La scuola sarà un luogo di innovazione ed esempio per i contesti e i quartieri in cui si trova, e la trasmissione della conoscenza e la ricerca si affiancheranno e si intrecceranno con lo sviluppo dei territori.
La sensibilità ecologica che già oggi è in forte crescita sarà diventata pratica consolidata e punto di partenza per nuove pratiche. Altrettanto consolidata sarà la predilezione di materiali come il legno, la ceramica, il vetro; la lotta alla plastica sarà un ricordo superato da tempo, mentre il contatto con la natura, la sua conoscenza e la competenza necessaria a prendersene cura saranno caratteristiche pienamente acquisite e diffuse all’interno di tutte le scuole d’Italia.
Sin dalla scuola dell’infanzia si lavorerà proprio a coltivare la capacità dell’“avere cura” come passaggio necessario a sviluppare un sano rapporto con la vita mediante gli orti e la relazione con gli animali da fattoria. Centrale lo sviluppo dei sensi e delle abilità pratiche; l’uso delle mani sarà ritenuto una tappa imprescindibile nello sviluppo della conoscenza e una componente fondante nella costruzione dei saperi.
La scuola del 2040 avrà il compito di trasmettere e coltivare la sensibilità e le competenze che meglio caratterizzano le eccellenze culturali italiane, con un’attenzione particolare al riconoscimento dei sapori e alla ricchezza del nostro patrimonio agricolo e culinario (che verrà vissuto mediante esperienze e non racconti teorici) e allo sviluppo di tutte quelle forme di artigianato di qualità che caratterizzano il nostro popolo.
La scuola diventerà il luogo in cui coltivare l’attitudine alla bellezza e all’arte, elementi che ci appartengono sia su un piano naturalistico che culturale. Una “scuola di vita” che sceglie l’apprendimento diretto e i piccoli gruppi-classe, collocata all’interno di una “società educante”, alleanza di genitori, scuola, comunità. Scuola anche come spazio in cui si apprende ad “essere comunità”, dove imparare a stare assieme agli altri valorizzando e mettendo in dialogo le differenze, luogo dell’inclusione e dell’attenzione, dell’ascolto verso le necessità di tutti e in particolare dell’opportunità di relazionarsi con le persone portatrici di una fragilità.
La scuola non sarà più un edificio-carcere perché non compressa in una struttura che fa da confine. Superata la barriera architettonica delle mura va ad incontrarsi in maniera diretta con il territorio, facendo sì che la città stessa diventi scuola e che i luoghi del fare diventino spazi tipici dell’apprendimento. La città inoltre metterà a disposizione degli spazi dedicati alla vita collettiva di bambini e adolescenti, “case dei ragazzi” dotate di laboratori polifunzionali, spazi dedicati alle arti (musica, teatro, cinema, lettura, ecc) e supporterà i giovani nel poter vivere autonomamente fuori dalla famiglia.
——
* [Da svolgere]
1 > Secondo il brano sulla scuola del 2040, quali materiali saranno oggetto di una predilezione consolidata?
2 > Trascriva dal brano sulla scuola del 2040 tutto ciò che va da "Sin dalla scuola" fino a "il nostro popolo.".

* [Dati grezzi]
——
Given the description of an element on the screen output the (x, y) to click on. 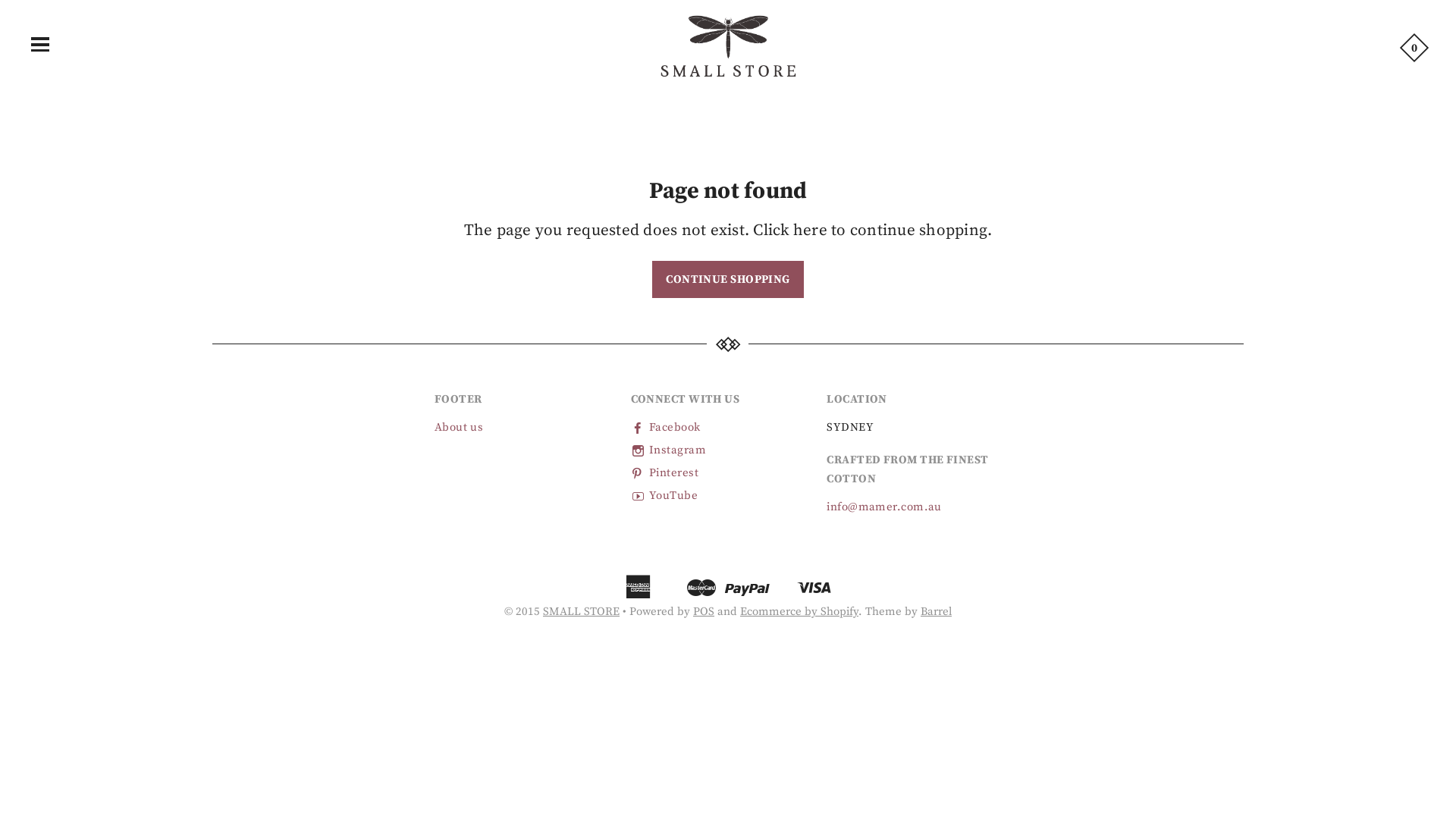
——
* [Risposte per compito]
1 > Il legno, la ceramica e il vetro.

2 >
Sin dalla scuola dell’infanzia si lavorerà proprio a coltivare la capacità dell’“avere cura” come passaggio necessario a sviluppare un sano rapporto con la vita mediante gli orti e la relazione con gli animali da fattoria. Centrale lo sviluppo dei sensi e delle abilità pratiche; l’uso delle mani sarà ritenuto una tappa imprescindibile nello sviluppo della conoscenza e una componente fondante nella costruzione dei saperi.
La scuola del 2040 avrà il compito di trasmettere e coltivare la sensibilità e le competenze che meglio caratterizzano le eccellenze culturali italiane, con un’attenzione particolare al riconoscimento dei sapori e alla ricchezza del nostro patrimonio agricolo e culinario (che verrà vissuto mediante esperienze e non racconti teorici) e allo sviluppo di tutte quelle forme di artigianato di qualità che caratterizzano il nostro popolo.